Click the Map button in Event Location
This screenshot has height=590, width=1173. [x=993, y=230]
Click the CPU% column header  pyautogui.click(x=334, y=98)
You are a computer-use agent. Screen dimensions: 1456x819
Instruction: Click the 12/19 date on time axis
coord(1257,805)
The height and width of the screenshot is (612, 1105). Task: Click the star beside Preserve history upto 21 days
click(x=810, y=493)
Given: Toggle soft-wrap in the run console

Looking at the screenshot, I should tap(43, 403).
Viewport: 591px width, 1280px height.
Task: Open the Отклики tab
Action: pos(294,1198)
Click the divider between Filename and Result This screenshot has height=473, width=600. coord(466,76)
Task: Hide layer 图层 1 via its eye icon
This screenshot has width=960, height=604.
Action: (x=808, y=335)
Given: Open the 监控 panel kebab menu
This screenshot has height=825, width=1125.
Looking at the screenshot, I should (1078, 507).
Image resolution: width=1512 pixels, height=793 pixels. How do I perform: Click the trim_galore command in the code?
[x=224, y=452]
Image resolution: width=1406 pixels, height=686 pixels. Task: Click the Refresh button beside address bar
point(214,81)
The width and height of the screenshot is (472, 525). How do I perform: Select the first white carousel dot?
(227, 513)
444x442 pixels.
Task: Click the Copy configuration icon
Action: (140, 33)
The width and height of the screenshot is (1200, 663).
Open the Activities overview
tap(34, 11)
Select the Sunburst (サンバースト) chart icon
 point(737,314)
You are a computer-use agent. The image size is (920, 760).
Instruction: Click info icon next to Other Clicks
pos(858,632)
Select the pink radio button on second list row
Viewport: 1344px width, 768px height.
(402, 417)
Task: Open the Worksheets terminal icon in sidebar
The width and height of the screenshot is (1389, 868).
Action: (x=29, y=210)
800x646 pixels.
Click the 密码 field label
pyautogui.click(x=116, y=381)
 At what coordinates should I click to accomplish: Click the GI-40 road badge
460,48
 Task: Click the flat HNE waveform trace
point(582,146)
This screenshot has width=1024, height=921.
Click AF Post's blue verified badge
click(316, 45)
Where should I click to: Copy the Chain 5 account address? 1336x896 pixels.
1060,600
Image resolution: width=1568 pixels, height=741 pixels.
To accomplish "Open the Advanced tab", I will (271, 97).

----------------------------------------

Copy out the listing above, from the line containing "Select the Sunburst (サンバースト) chart icon" through the end of the listing, with both ends included.

Select the Sunburst (サンバースト) chart icon
 point(737,314)
You are a computer-use agent. The image size is (920, 760).
Instruction: Click info icon next to Other Clicks
pos(858,632)
Select the pink radio button on second list row
Viewport: 1344px width, 768px height.
(402, 417)
Task: Open the Worksheets terminal icon in sidebar
The width and height of the screenshot is (1389, 868).
Action: (x=29, y=210)
800x646 pixels.
Click the 密码 field label
pyautogui.click(x=116, y=381)
 At what coordinates should I click to accomplish: Click the GI-40 road badge
460,48
 Task: Click the flat HNE waveform trace
point(582,146)
This screenshot has width=1024, height=921.
Click AF Post's blue verified badge
click(316, 45)
Where should I click to: Copy the Chain 5 account address? 1336x896 pixels.
1060,600
Image resolution: width=1568 pixels, height=741 pixels.
To accomplish "Open the Advanced tab", I will (271, 97).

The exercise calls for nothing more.